El exministro de Planificación Federal, Julio De Vido, se entregó este jueves en los tribunales federales de Comodoro Py para hacer efectiva la pena de cuatro años de prisión dictada en su contra por su responsabilidad en la Tragedia ferroviaria de Once. Acompañado por su abogado, Maximiliano Rusconi, el exfuncionario kirchnerista arribó a las 8 de la mañana a la sede judicial, acatando la orden que emana del Tribunal Oral Federal N° 4 (TOF 4), el cual dispuso la ejecución inmediata de la condena tras el rechazo de las últimas instancias de apelación.
La condena contra De Vido se relaciona con el delito de administración fraudulenta en perjuicio de la administración pública, una figura que el sistema judicial consideró probada debido a su rol en la supervisión de las concesiones ferroviarias. El fallo, que ya había sido ratificado por la Cámara Federal de Casación y finalmente confirmado por la Corte Suprema de Justicia de la Nación, marcó el cierre de uno de los capítulos judiciales más resonantes vinculados a la corrupción y la negligencia de la pasada década.
La escena en Comodoro Py fue de alta tensión mediática y política, reflejando la magnitud del dirigente que ingresaba a cumplir su sentencia. De Vido, quien fuera uno de los funcionarios de mayor peso durante los gobiernos de Néstor y Cristina Kirchner, permaneció en los tribunales para realizar los trámites procesales de rigor y someterse a los controles médicos protocolares necesarios antes de su traslado a una unidad penitenciaria.

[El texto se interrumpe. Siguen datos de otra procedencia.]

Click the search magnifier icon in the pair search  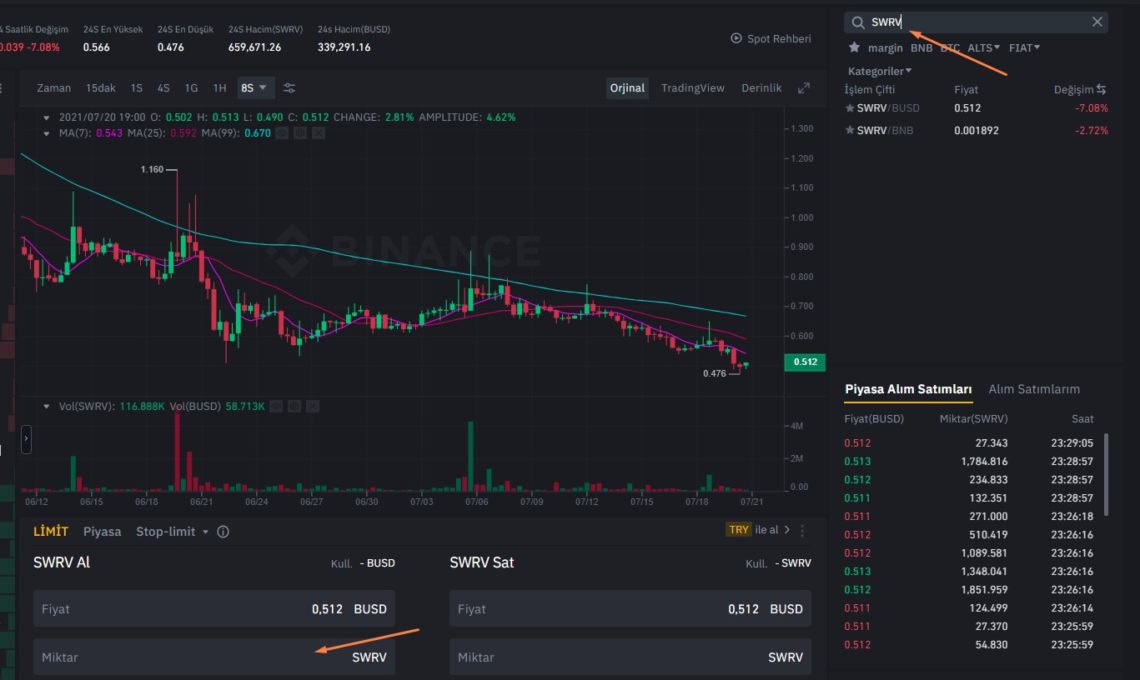click(x=858, y=21)
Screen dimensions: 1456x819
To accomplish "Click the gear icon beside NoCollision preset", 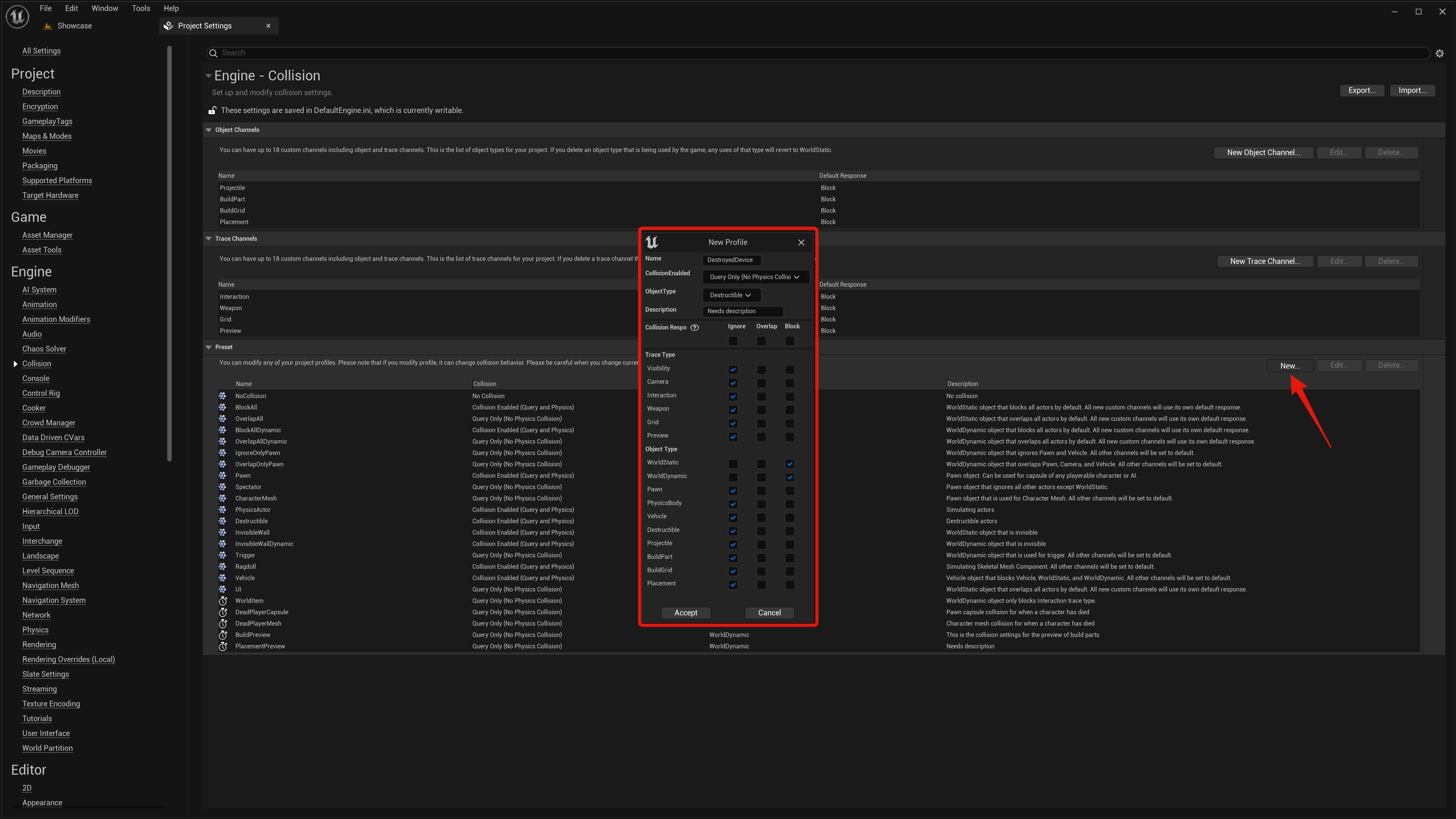I will [x=223, y=395].
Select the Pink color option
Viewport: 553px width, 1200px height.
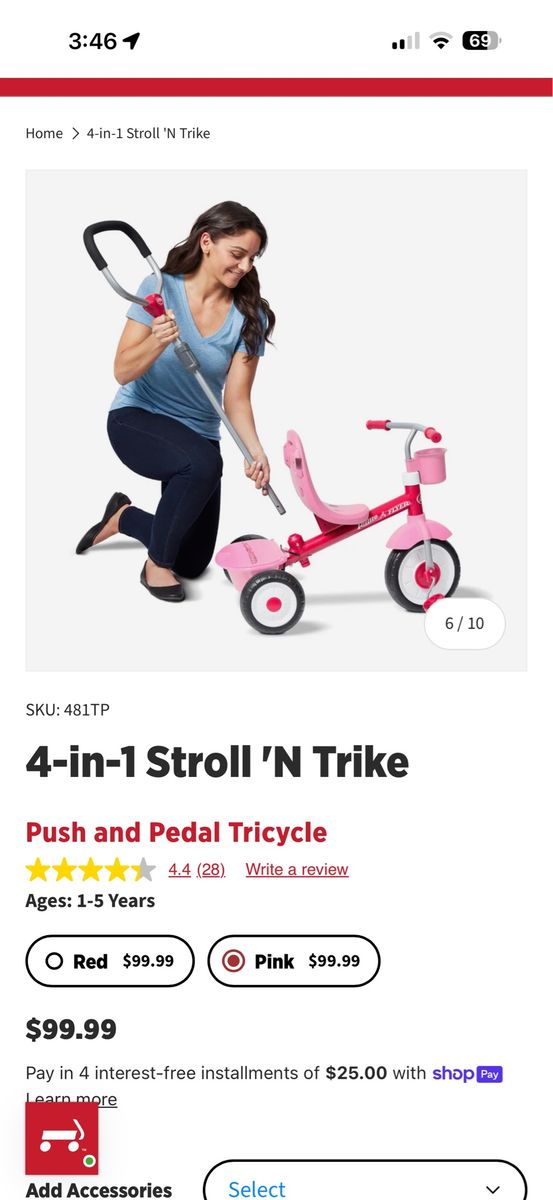click(294, 961)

La Tragedia de Once, ocurrida en febrero de 2012, costó la vida a 52 personas y dejó cientos de heridos, exponiendo las graves falencias y el deterioro del sistema ferroviario bajo la órbita de Planificación Federal. La detención del exministro simboliza la culminación de un largo proceso de reclamo de justicia por parte de los familiares de las víctimas, que se manifestaron persistentemente para asegurar la rendición de cuentas de los responsables políticos y empresariales.
Tras la revisión médica, el TOF 4 ordenó el traslado de De Vido al penal de Ezeiza, donde quedará alojado bajo el régimen de cumplimiento de pena. No obstante, aún pende una definición sobre un pedido de prisión domiciliaria presentado por su defensa, el cual deberá ser evaluado por el Tribunal en función de las condiciones de salud del condenado y la normativa vigente, manteniendo un resquicio de incertidumbre sobre su destino final.
El ingreso a prisión de Julio De Vido, un hito en la historia judicial argentina que sienta precedentes en la persecución de delitos de corrupción de alto impacto social, cierra un ciclo de impunidad percibida y reafirma la capacidad del Poder Judicial para avanzar contra exfuncionarios del más alto nivel. La detención, además de su significado penal, proyecta un mensaje de transparencia y obligatoriedad de la ley, independientemente del poder político ejercido, marcando un antes y un después en la relación entre el Estado y la responsabilidad de sus máximos responsables.